Kilka dni temu jadąc w Gdyni 3 pasmową ulicą zbliżałem się do świateł z czerwonym sygnałem. Jechałem prawym skrajnym. Nagle usłyszałem warkot silników o dużej mocy i po chwili zajechało Porshe Carrera 4S na lewy skrajny, a po sekundzie na środkowy pas Audi S6 - oba raczej nowe, więc mocy pewnie miały sporo w porównaniu do moich 68 KM
Widać było, że panowie chcą się między sobą ścigać, bo co chwilę jeden spoglądał na drugiego i kręcili obroty. W miarę jak kończył się sygnał czerwony, panowie ruszali i zatrzymywali się czekając na upragnione zielone. I tak powolutku po kawałku przesuwali się do przodu, aż sygnalizator znalazł się za ich plecami i nie widzieli już bezpośrednio jakie światło się pali.

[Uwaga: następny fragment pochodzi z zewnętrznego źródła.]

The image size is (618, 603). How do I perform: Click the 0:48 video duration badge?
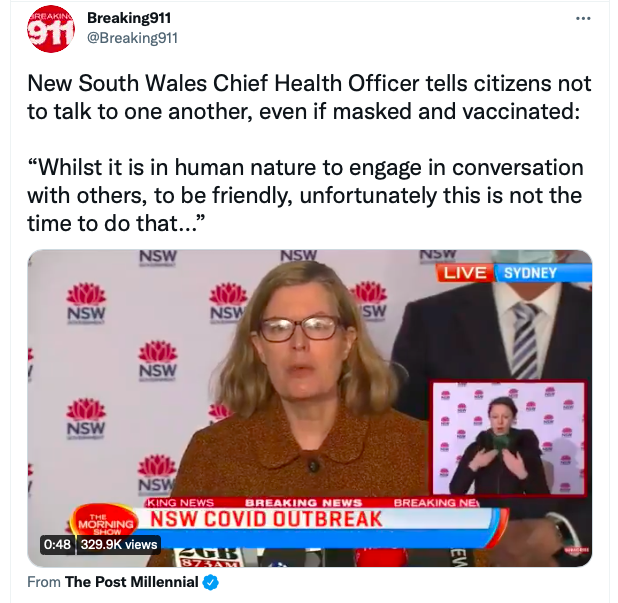point(57,544)
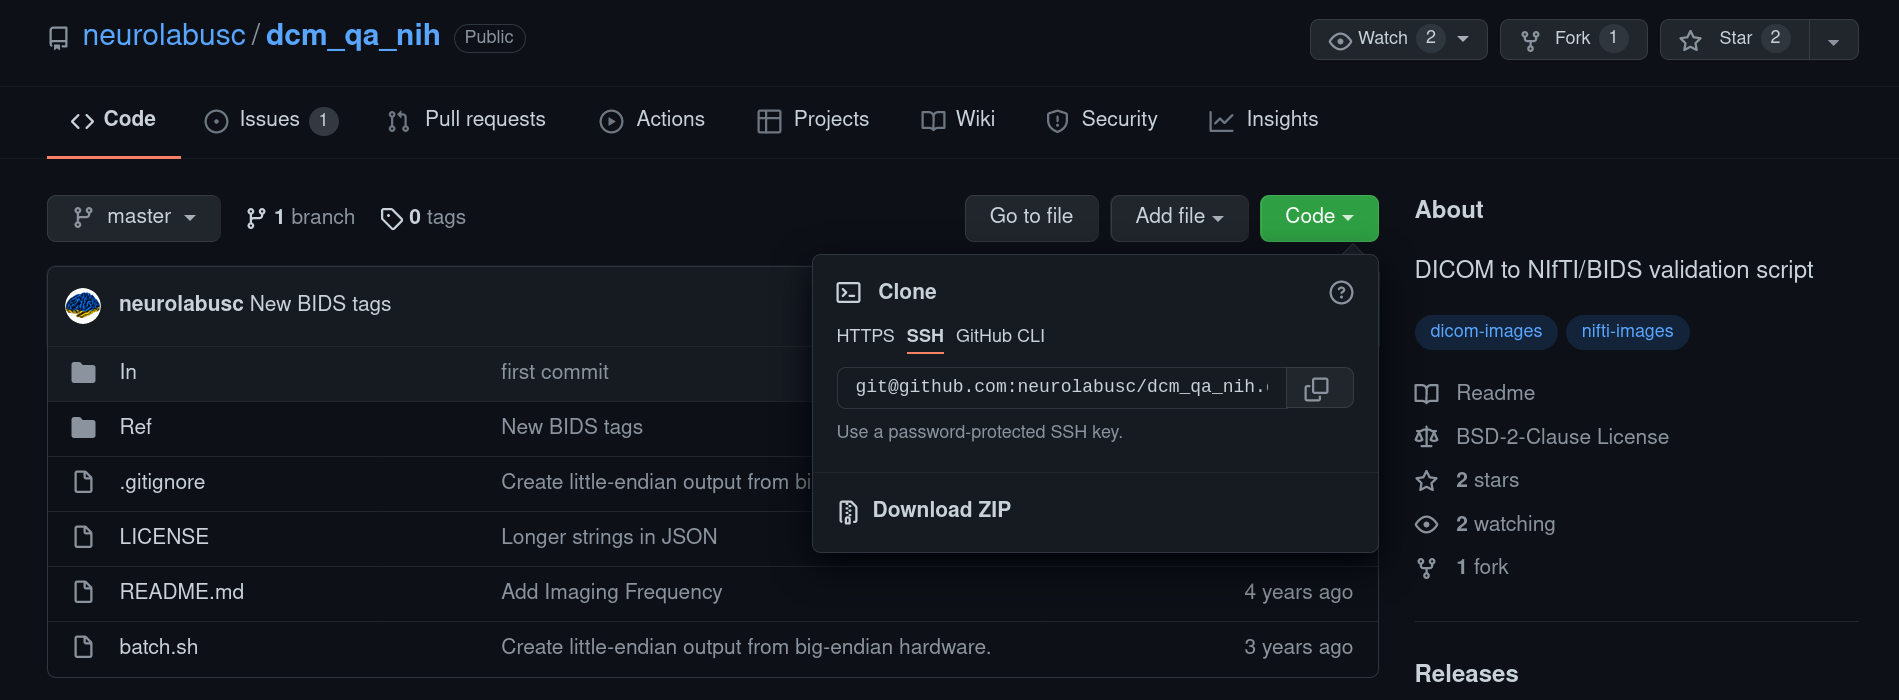This screenshot has width=1899, height=700.
Task: Click the SSH clone URL text field
Action: [x=1062, y=388]
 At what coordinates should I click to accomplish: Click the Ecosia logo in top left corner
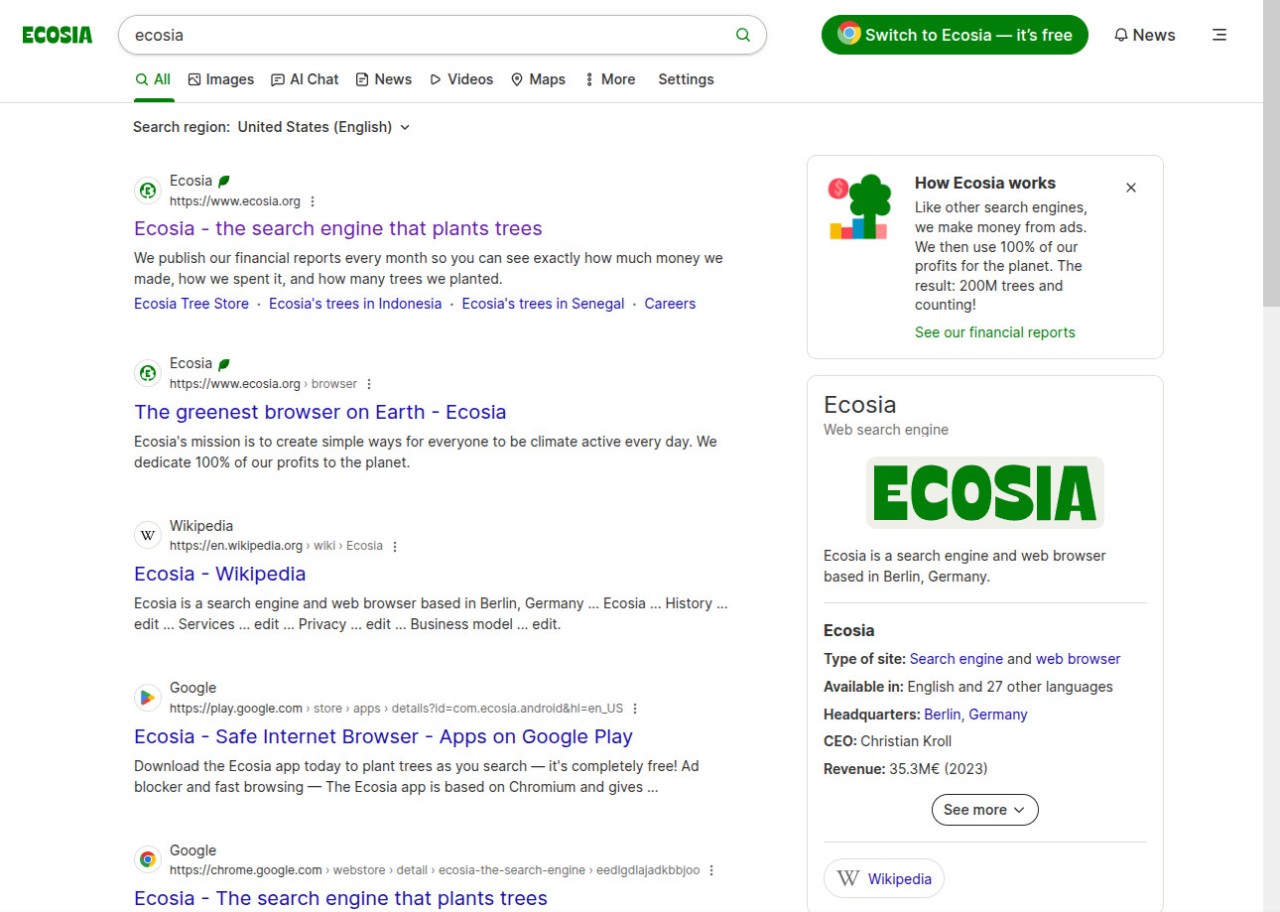click(57, 34)
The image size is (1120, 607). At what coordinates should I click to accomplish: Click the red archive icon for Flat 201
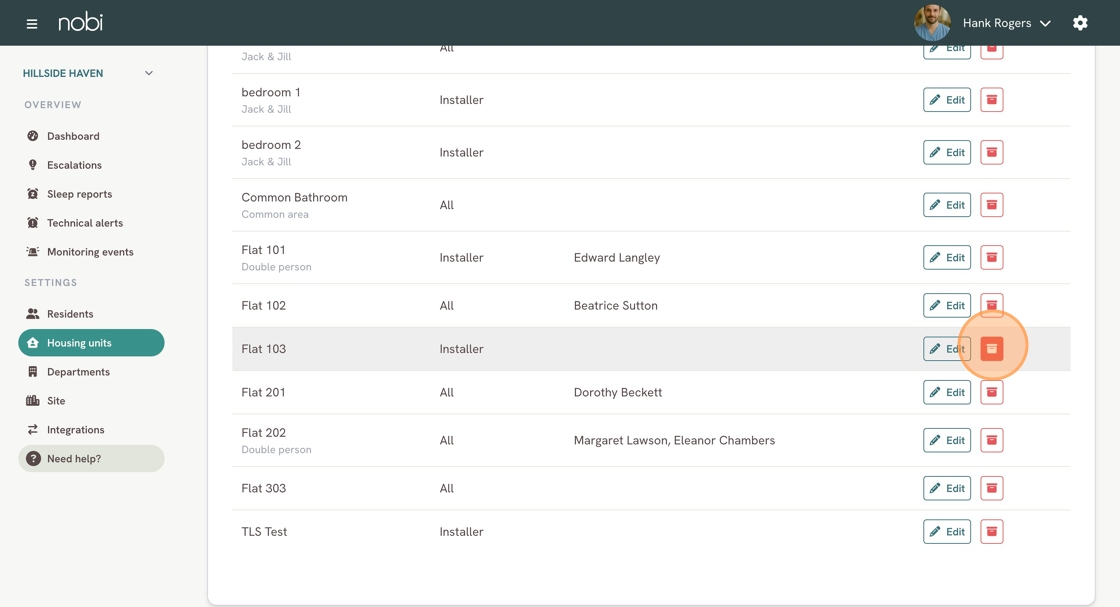[x=991, y=392]
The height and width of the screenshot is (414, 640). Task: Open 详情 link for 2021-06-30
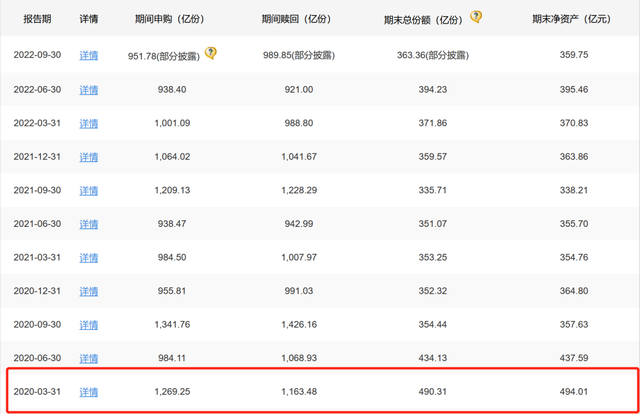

Ja w tym czasie wpadłem na samobójczy plan że objadę ich obu jak tylko zapali się zielone. Wrzuciłem jedynkę i patrzyłem niby na prawo, że niby mnie oni zupełnie nie interesują jednocześnie pilnując kątem oka zielonego. Gdy się zapaliło, moje 68 KM zagrało tak, że przedmuchałbym turbinę, gdybym ją miał
Panowie w Porshe i w Audi zaspali totalnie, ubaw miałem po pachy jak inni z tyłu na nich zaczęli trąbić. Wyrwali w końcu do przodu, ale ja już byłem dobre 250m przed nimi i pierwszy dojechałm do następnych świateł i znów czerwone, ale już dwa pasy tylko, więc jeden stanął za mną, a do drugiego obok zdążyłem się tylko uśmiechnąć, bo zapaliło się zielone i po chwili straciłem go z oczu. Audi z tyłu w końcu mnie wyprzedziło, ale dopiero po jakimś czasie.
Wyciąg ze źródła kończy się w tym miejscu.